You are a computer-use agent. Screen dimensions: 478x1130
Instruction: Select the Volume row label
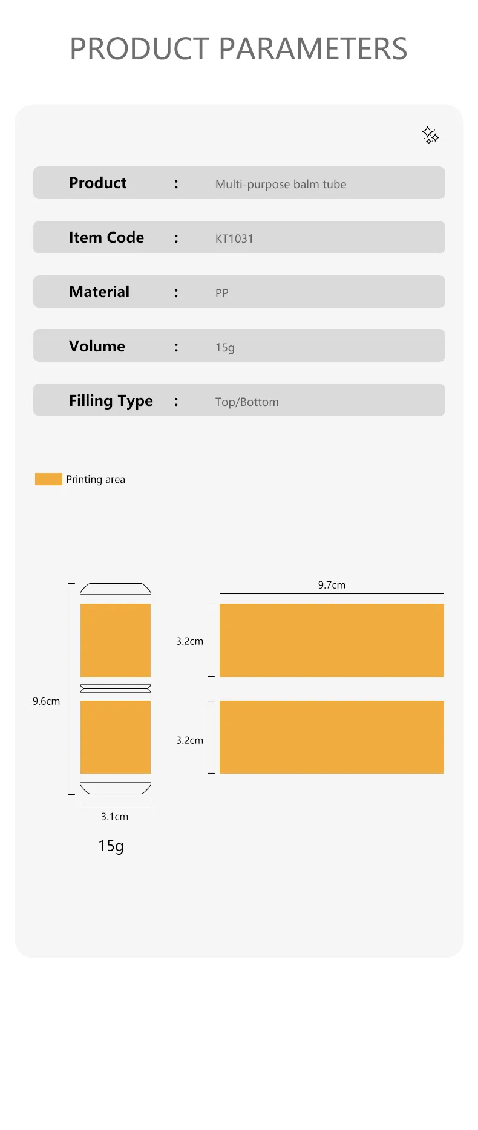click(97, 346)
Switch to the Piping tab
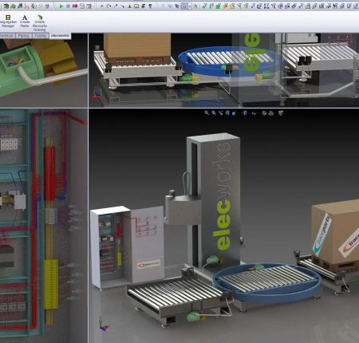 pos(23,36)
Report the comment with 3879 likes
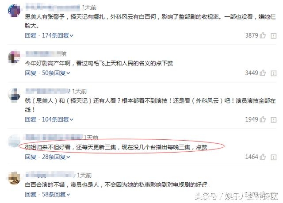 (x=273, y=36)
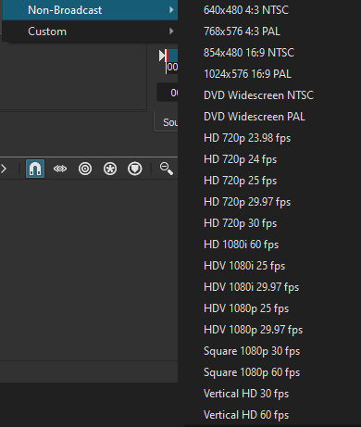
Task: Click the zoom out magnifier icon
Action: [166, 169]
---*---
▸ **What to produce**
Set out, exactly as given, the line that contains "Instruction: Select the Volume row label" along with each line after it through the end of the records above; omit the pictures.

▸ **Result of the exercise**
Instruction: Select the Volume row label
click(97, 346)
Switch to the Piping tab
 pos(23,36)
Report the comment with 3879 likes
 (x=273, y=36)
Task: Click the zoom out magnifier icon
Action: [166, 169]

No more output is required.